Menschliches Glauben: November: Christliche Trauer“aufarbeitung“ (S. 21)


November 1997

Ich gestehe, dass der November nicht meine Zeit im Jahre ist, sosehr ich mich bemühe, möglichst jedem Lebensabschnitt viel Angenehmes abzugewinnen. Denn eines steht für mich außer Frage: Trotz aller Rückschläge und Widerwärtigkeiten braucht man im Leben Optimismus und vor allem bedarf es einer Öffnung zu den Menschen hin. Dies fällt häufig sehr schwer, wobei die Ursache sowohl in der eigenen Verzagtheit wie auch in den Menschen liegt, mit denen man umzugehen hat.
     Der November jedenfalls hält mit seinen diversen Totengedenktagen für mich ein reales Problem bereit: die Trauer. Oft frage ich mich, ob Trauer, die ich empfinde, nichts anderes ist als entrücktes Mitleid oder gar Selbstmitleid, das zwar einem realen Anlass entspringt, aber von einer surrealen Welt zeugt. Es ist deshalb so unangenehm, das eigene Verhältnis zur Trauer laut zu hinterfragen, weil die Zuhörer oder Leser allemal geneigt sind, daraus Forderungen an sich selbst abzuleiten. Da ich jegliches Ansinnen in diese Richtung aufrichtig verneine, seien mir einige Bemerkungen zum Thema „Trauer“ gestattet.

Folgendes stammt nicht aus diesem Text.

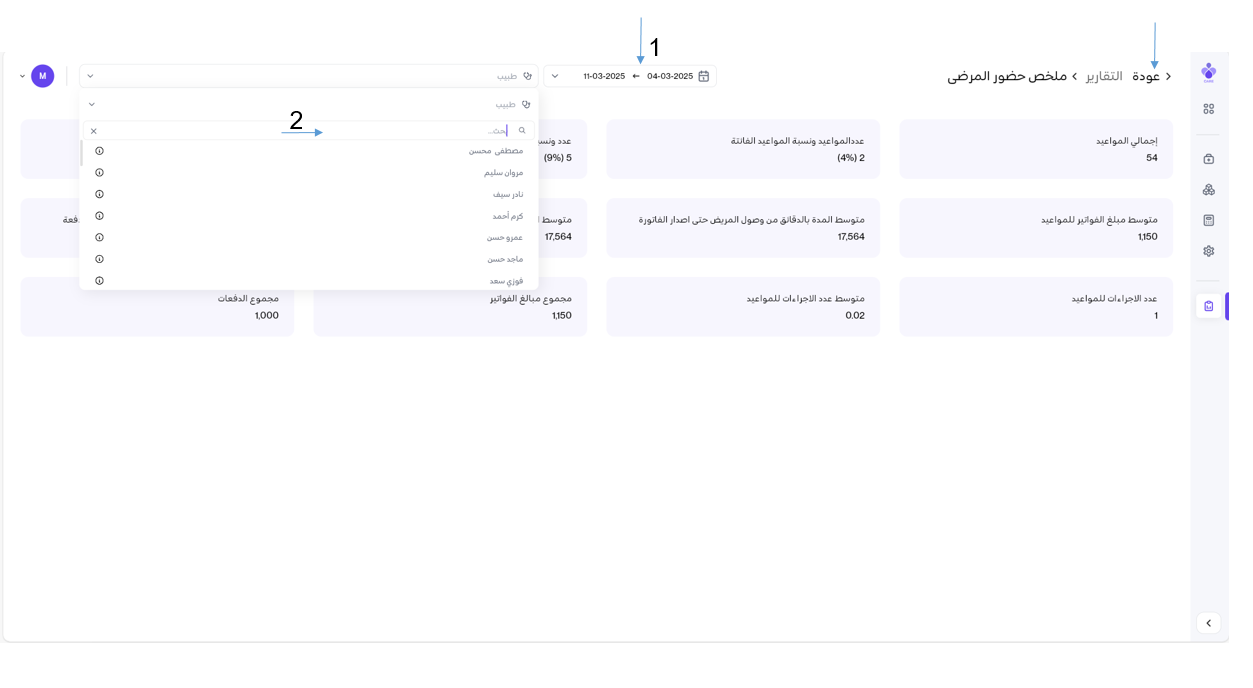The height and width of the screenshot is (688, 1253).
Task: Go to التقارير breadcrumb link
Action: coord(1104,76)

     Der Tod an sich kann für einen naturwissenschaftlich geprägten Menschen nichts Schreckliches beinhalten, wohl aber der häufig leidvolle, tragische Weg des Sterbens. Die Problematik einer aktiven Leidensverkürzung, sprich Sterbehilfe, möchte ich hier gar nicht neu aufwerfen, sondern den Status des Todes charakterisieren.

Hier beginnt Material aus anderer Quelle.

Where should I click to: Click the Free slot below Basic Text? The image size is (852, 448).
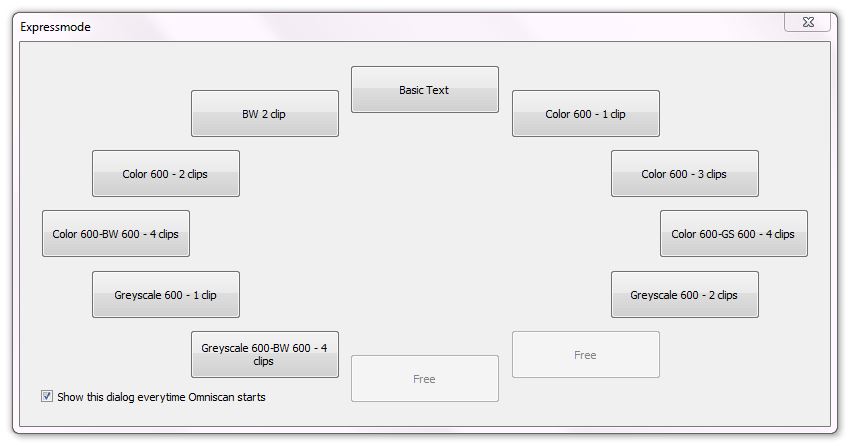pos(424,379)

     Kann man allen Ernstes in Trauerreden Verstorbene persönlich ansprechen? Definitiv besteht doch einzig und allein eine Wahrnehmung vonseiten der Trauergemeinde; es handelt sich also schlicht um einen Akt – bitte jetzt nichts Abwegiges interpretieren – der Selbstbefriedigung. Der Tote hat von dem ganzen Aufhebens nichts mehr. Dieses zu realisieren, würde den Abschied von Verstorbenen wirklich erleichtern.

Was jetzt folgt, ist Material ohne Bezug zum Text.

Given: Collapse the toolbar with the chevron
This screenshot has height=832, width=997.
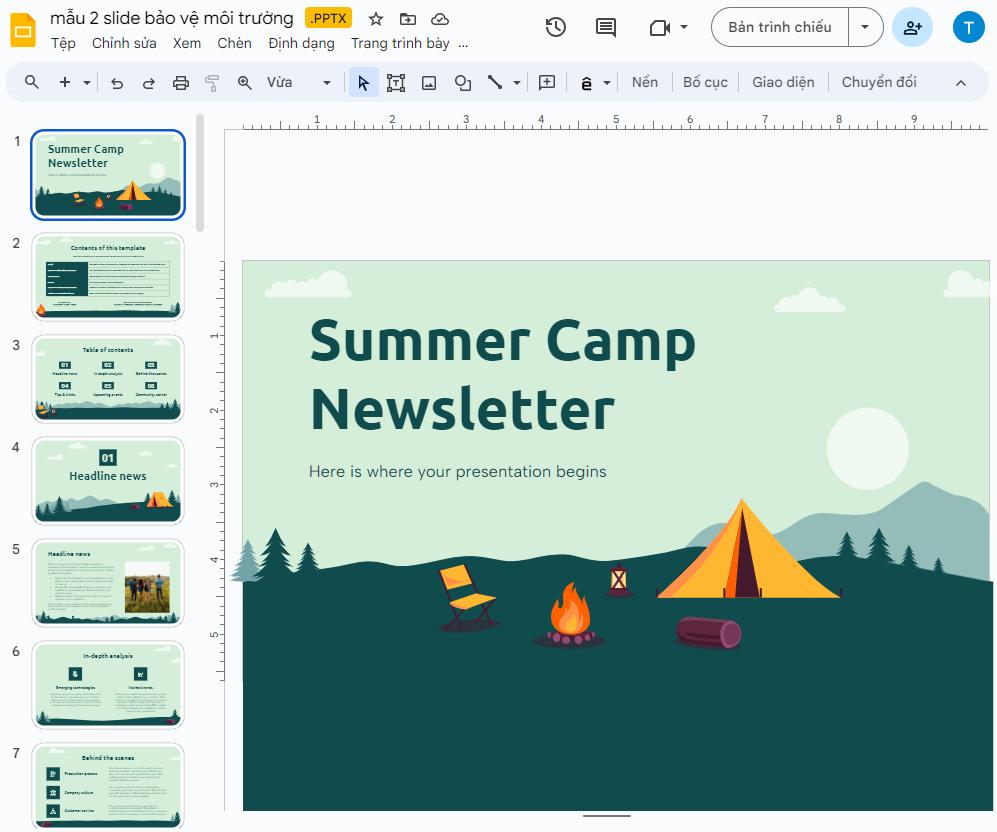Looking at the screenshot, I should (960, 82).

     Nichts geht mehr nach dem Tode; alles was man im Leben gegenüber dem Verstorbenen versäumt oder falsch gemacht hat, lässt sich nicht mehr korrigieren. Jeder Versuch dieser Art ist nichts als scheinheilige Gefühlsduselei, die freilich von daran interessierter Seite als „Aufarbeitung“ des Trauerfalls gravitätisch durchpsychologisiert wird. Der Tod ist das logische und sinnvolle Ende, damit kann ich gut leben. Was mir das Dasein bisweilen schwer macht, ist die direkte Konfrontation mit den Jenseitsgläubigen, denen ich in dieser Beziehung nicht zu folgen vermag, die aber von mir erwarten, dass ich ihren Totenriten respektvoll beiwohne, ja dass ich sie beispielsweise im Verwandtenkreis in allen Einzelheiten nachvollziehe.
     Nein, der November, so wie diese Weltanschauung ihn geprägt hat, ist nicht mein Monat: Ich möchte niemals auf solche Art verabschiedet werden, zumindest müssen diejenigen, die mich dereinst auf herkömmliche Weise begraben wollen, wissen, dass ich dies ablehne.
     Nun mag man fragen, warum ich all das eigentlich erzähle. – Ich denke, dass vielleicht eine offen und ehrlich geführte Diskussion über das Begehen von entscheidenden Stationen der individuellen Existenz einiges beitragen könnte zu einem entspannteren Verhältnis im menschlichen Miteinander.
     Da fehlen einfach neue Antworten auf dieses mystische Weltbild.